Mr Green prepared a detailed note of the consultation within 10 to 15 minutes of the Claimant leaving his office.
Held: there were numerous inconsistencies between the Claimant's pleaded case, her oral evidence and the account she gave to Mr Blunden, her expert witness. Further inconsistencies were introduced by the written and oral evidence of Mr Lee. Mr Green's evidence, however, was supported by his contemporaneous notes. Consequently, his evidence was to be preferred.
The Claimant's allegations were wholly implausible. For example, there would have been no reason for Mr Green to be obstructive in refusing to remove the trigger images. On the contrary, he would have had every incentive to encourage the Claimant's cooperation.
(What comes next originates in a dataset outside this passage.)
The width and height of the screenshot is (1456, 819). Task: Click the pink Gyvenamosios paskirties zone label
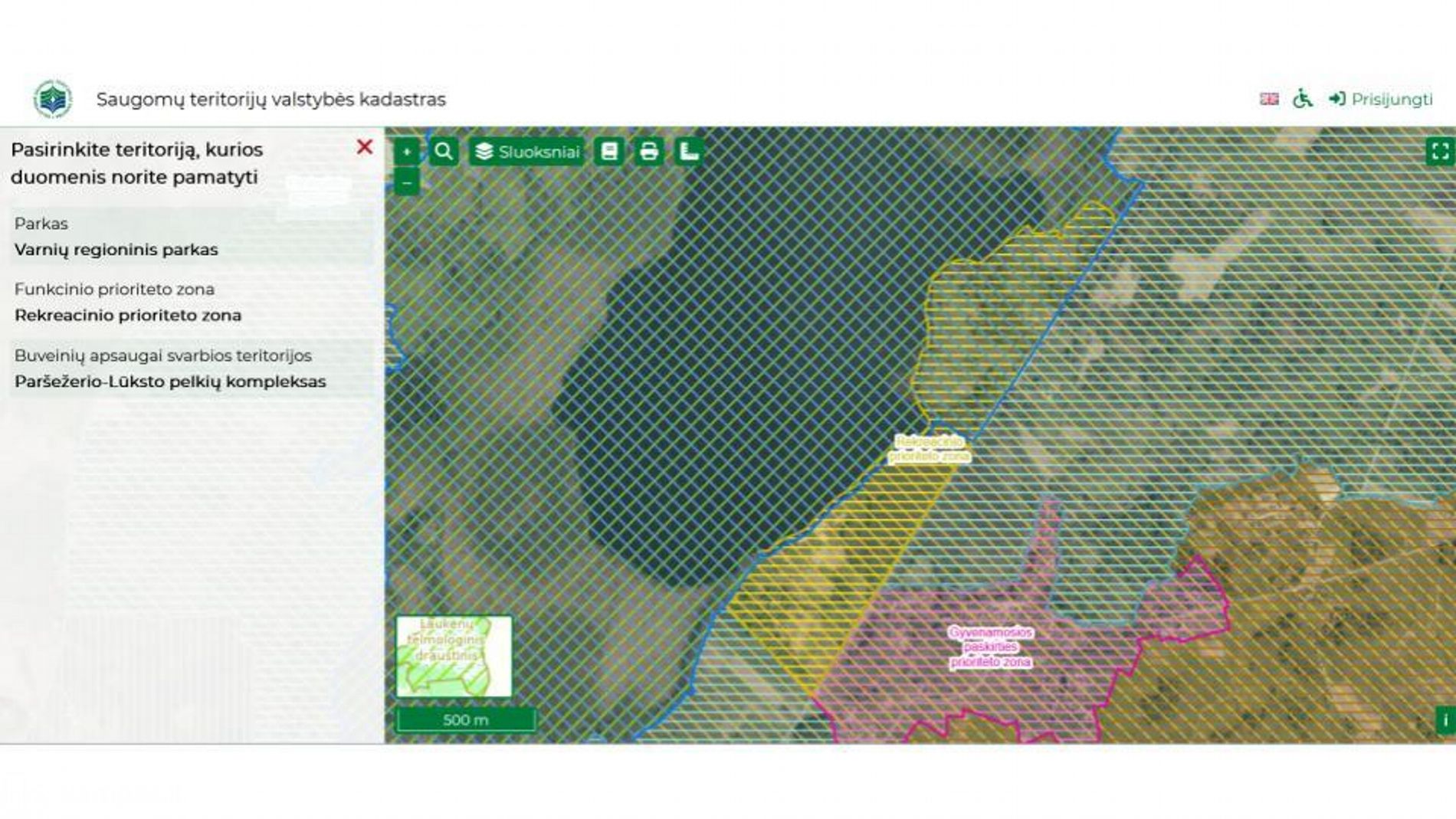pos(990,647)
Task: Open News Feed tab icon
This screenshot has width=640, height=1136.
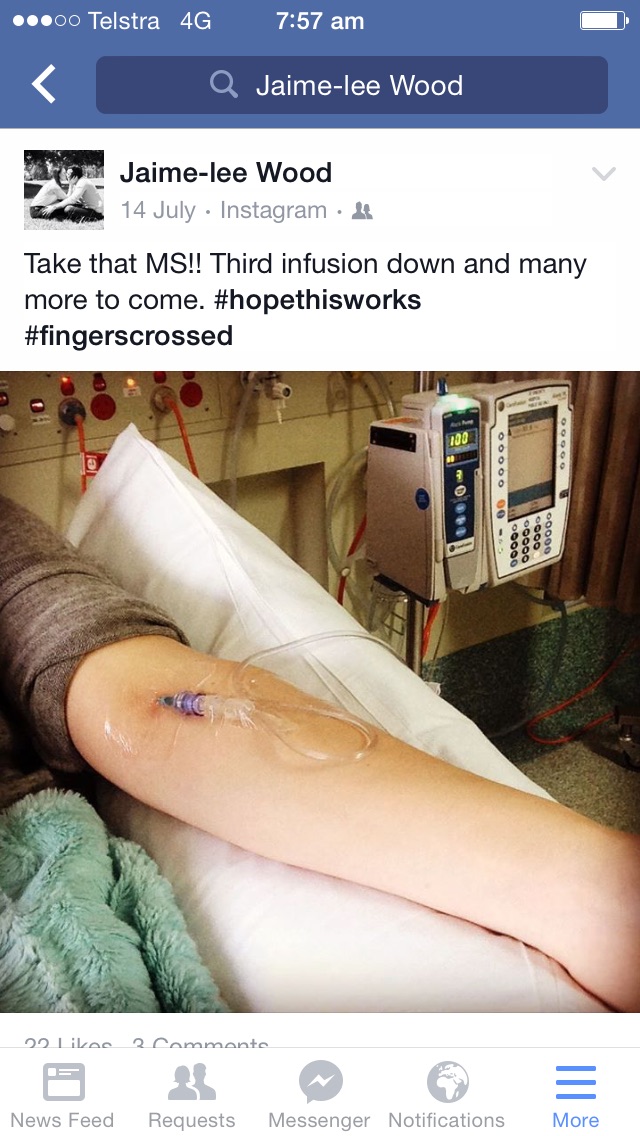Action: 63,1082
There was no support in the contemporaneous records or elsewhere for the allegation that Mr Green had known prior to 2 July that the Claimant was susceptible to trigger images; that her grief reaction or dissociative state was exacerbated by the third consultation; or that Mr Green failed or refused to remove images from view. Indeed, it was plain that the Claimant was capable of going through an appointment with such images visible in the consulting room without suffering an acute reaction.
Mr Green had not been made aware of any issue over trigger images at either of the first two consultations. He had not been guilty of any breach of duty at the end of the third consultation, when the Claimant had become angry and confrontational.
As to causation, the evidence of Professor Fahy, the Trust's expert psychiatric witness, was to be preferred. He considered that the Claimant's anxiety on 2 July was more likely to have resulted from her feelings of loss of control, irritation and frustration at the direction in which the consultation went rather than from a reaction to the trigger images.
It was notable how easily the Claimant suffered dissociative episodes during her consultation with her expert psychologist, Mr Blunden, on 19 August 2004, which were triggered by detailed discussion of her daughter's illness and by certain words and related images.
Professor Fahy took the view that the Claimant was not in a position to return to work as a nurse in 2002, the long-term prospect being difficult to predict. She remained extremely vulnerable psychologically, and especially to episodes of dissociative behaviour consequent upon exposure to trigger images. There was a significant risk that, had it not been for the events of 2 July, she would have undergone something similar in any event at some stage in the future. The exacerbation of symptoms was of the order of two to three months. An appropriate award of General Damages, had the Claimant succeeded, would have been £2000; plus £3000 for care. There would have been no valid claim for loss of earnings, despite the pleaded figure of £47,754.
There would therefore be judgment for the Trust.
James Townsend (instructed by Goodmans) appeared for the Claimant. John Whitting (instructed by Beachcroft LLP) appeared for the Trust.
Comment
This must count as one of the oddest cases to have crossed the threshold of the NHS Litigation Authority. It was defeated by a combination of inconsistent factual evidence for the Claimant and the contemporaneous consultation notes of the psychologist. The latter illustrated yet again how critical good medical records can be in defeating claims which are frequently brought many years after the events in question.